その他
ライブドア 平松氏、苦渋の新社長就任
2006/01/30 21:10
週刊BCN 2006年01月30日vol.1123掲載
「4番でピッチャーだった。業務の執行で大きな力を発揮したが、そこに問題があった」──ライブドアの執行役員社長に就任した業務ソフトベンダー、弥生の平松庚三社長は1月24日、都内で開いた記者会見で、堀江貴文・前社長の旧体制をこう評した。ライブドアは、業務執行をオペレーションする「経営委員会」を設置し、委員長に平松氏が着任、新任の熊谷史人・代表取締役がこれを監視する新体制に移行する。執行と監督を区分けし、権限を分散するが、事実上、平松社長がライブドアのトップとして矢面に立つ。(谷畑良胤●取材/文)
弥生と本体の混乱収拾へ決断
会見に臨んだ平松新社長の顔色は、優れなかった。前日から続いた徹夜の経営会議。その表情からは、余波に揺れる弥生の舵取りだけでなく、一連の混乱収束のために「殿軍(しんがり)の将」を受けざるを得なかった苦渋が読みとれた。

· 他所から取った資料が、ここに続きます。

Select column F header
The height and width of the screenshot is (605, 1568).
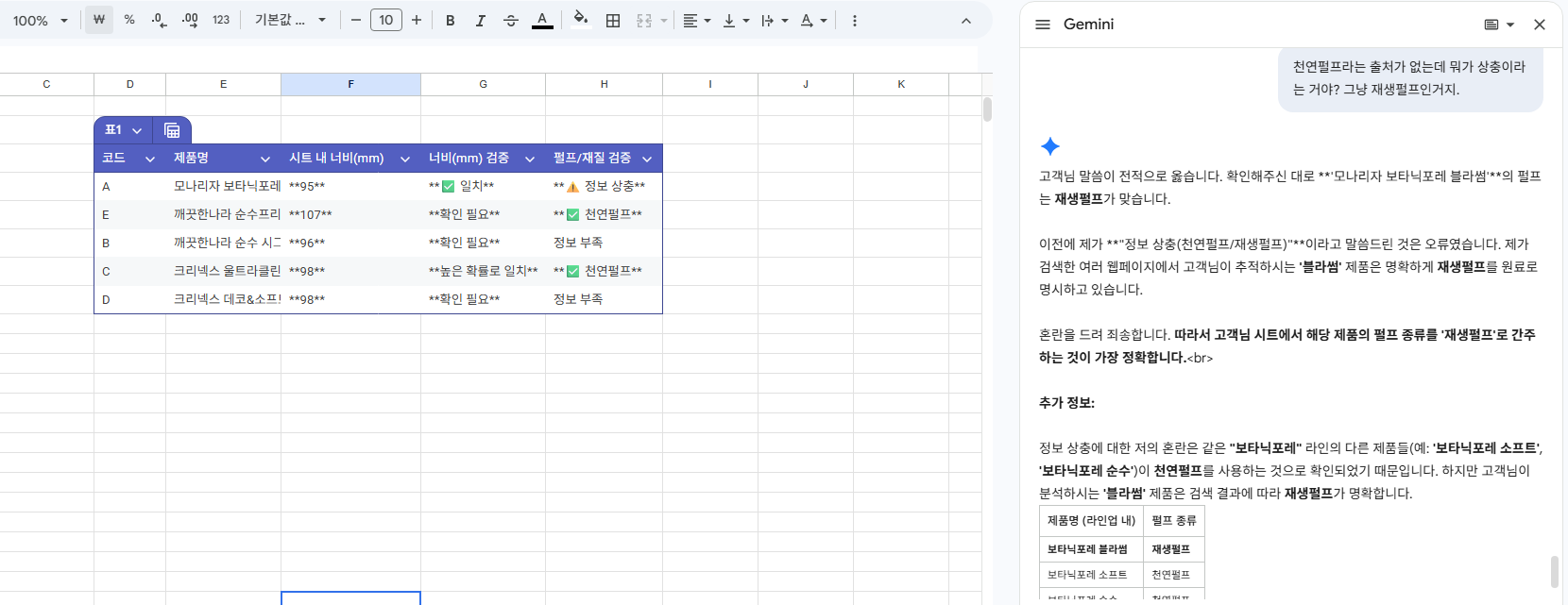pyautogui.click(x=350, y=84)
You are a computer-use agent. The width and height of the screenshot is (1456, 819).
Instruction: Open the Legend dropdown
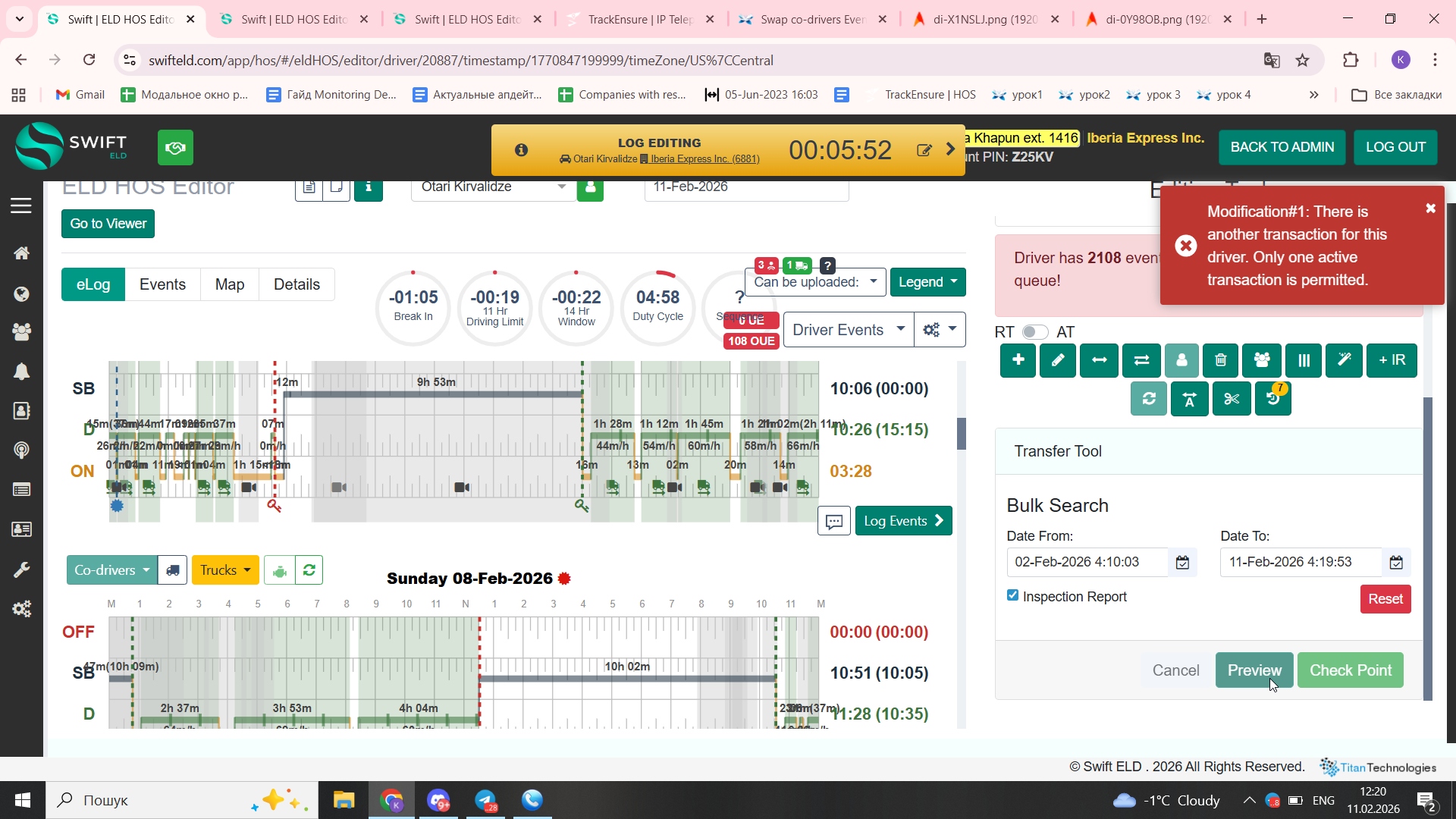(927, 282)
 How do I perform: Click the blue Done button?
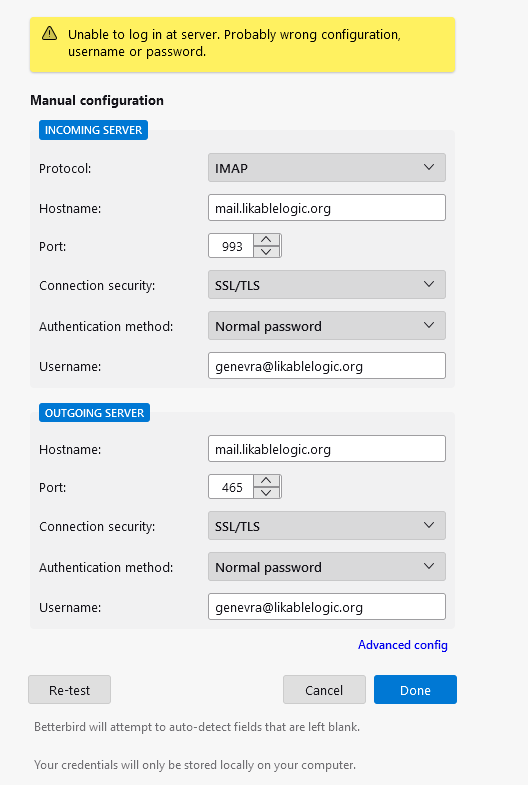[x=415, y=690]
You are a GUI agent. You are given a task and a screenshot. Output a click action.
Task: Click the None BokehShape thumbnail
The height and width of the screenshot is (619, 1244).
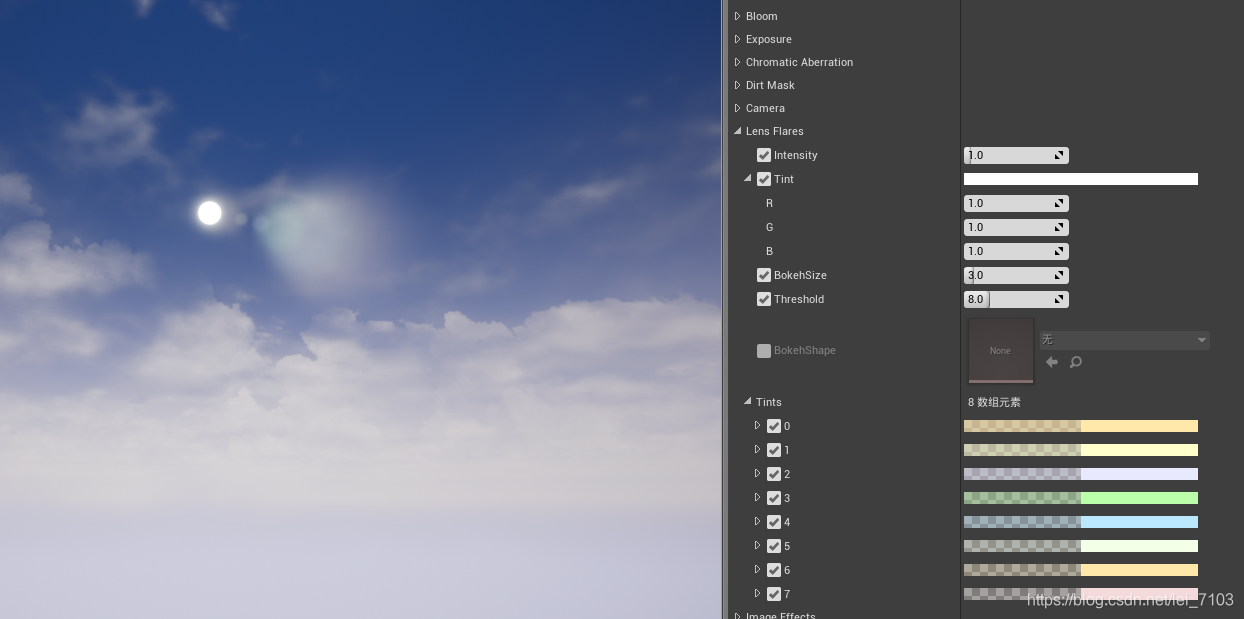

1月16日に東京地検特捜部の強制捜査を受けてから、ライブドアの株価が下げ止まらないだけでなく、業績が堅調だったグループ子会社の業務にも支障が生じている。新体制は、経営の空白を回避するための緊急措置だ。「新生ライブドア」を前面に打ち出すことで、事態の収拾と危機の回避を目指す。平松社長は、「新しいチームをつくり、会社を成長させること」としたうえで、「コンプライアンス(法令遵守)とコーポレートガバナンスを重視し、ルールがあっての成長を目指す」と、長期的な視点で経営建て直しの陣頭指揮を執る覚悟を示した。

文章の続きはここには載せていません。